Now to debug this is verified following:
Analyzed the code to see if there was any variable initialization being missed out in every run of the encoder
Checked the various Workspace(Solution) options in both the modes (DEBUG and RELEASE).
There are some obvious differences, but i turned the optimization related options explicitly same in both modes.
But still could not nail the problem and find a fix for that. Any pointers?
-Ajit.
It's hard to say what the problem might be without carefully inspecting the code. However...
One of the differences between debug and release builds is how the function call stack frame is set up. There are certain classes of bad things you can do (like calling a function with the wrong number of arguments) that are not fatal in a debug build but crash horribly in a release build. Perhaps you could try changing the stack frame related options (I forget what they're called, sorry) in the release build to the same as the debug build and see whether that helps.
Another thing might be to enable all the warnings you possibly can, and fix them all.
Could be a concurrency problem of two threads. The DEBUG configuration slows the execution down, so the problem does not occur. But, only a guess.
Interesting problem.. Are you sure you have no conditional compilation code lurking around that is not being compiled in release mode? i.e:
#if (DEBUG)
// Debug Code here
#else
// Release Code here
#endif
Thats the only thing I can really think of.. Never experienced anything like this myself..
Can you add the debug symbols to the release build and run it in the debugger to see where and why it crashed?
Yeah, those bastard crashes are the hardest to fix. Fortunatly, there are some steps you can do that will give you clues before you resort to manually looking at the code and hope to find the needle.
When does it crash? At every test? At a specific test? What does that test does that the others don't?
What's the error? If it's an access violation, is there a pattern to where it happens? If the addresses are low, it might mean there is an uninitialised pointer somewhere.
Is the program crashing with Debug configuration but without the debugger attached? If so, it's most likely a thread synchronisation problem as John Smithers pointed out.
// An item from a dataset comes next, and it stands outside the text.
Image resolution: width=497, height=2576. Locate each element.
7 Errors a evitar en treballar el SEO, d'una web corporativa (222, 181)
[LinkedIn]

Have you tried running the code through an analyser such as Purify? It's slow but it's usually worth the wait.
Try to debug the release configuration anyway. It will only dump assemblies but it can still give you an indication of what happens such as if the code pointer jumps in the middle of garbage or hits a breakpoint in an external library.
Are you on an Intel architecture? If not, watch for memory alignement errors, they hard crash without warning on some architectures and those codec algorithm tend to create those situations a lot since they are overly optimized.
Are you sure there are no precompile directives that, say, ignores some really important code in Release mode but allows them in Debug?
Also, have you implemented any logging that might point out to the precise assembly that's throwing the error?
I would look at the crash in more detail - if it's crashing in a test case, then it sounds pretty easily reproducible, which is usually most of the challenge.
Another thing to consider: in debug mode, the variables are initialized with 0xCCCCCCCC instead of zero. That might have some nasty side effects.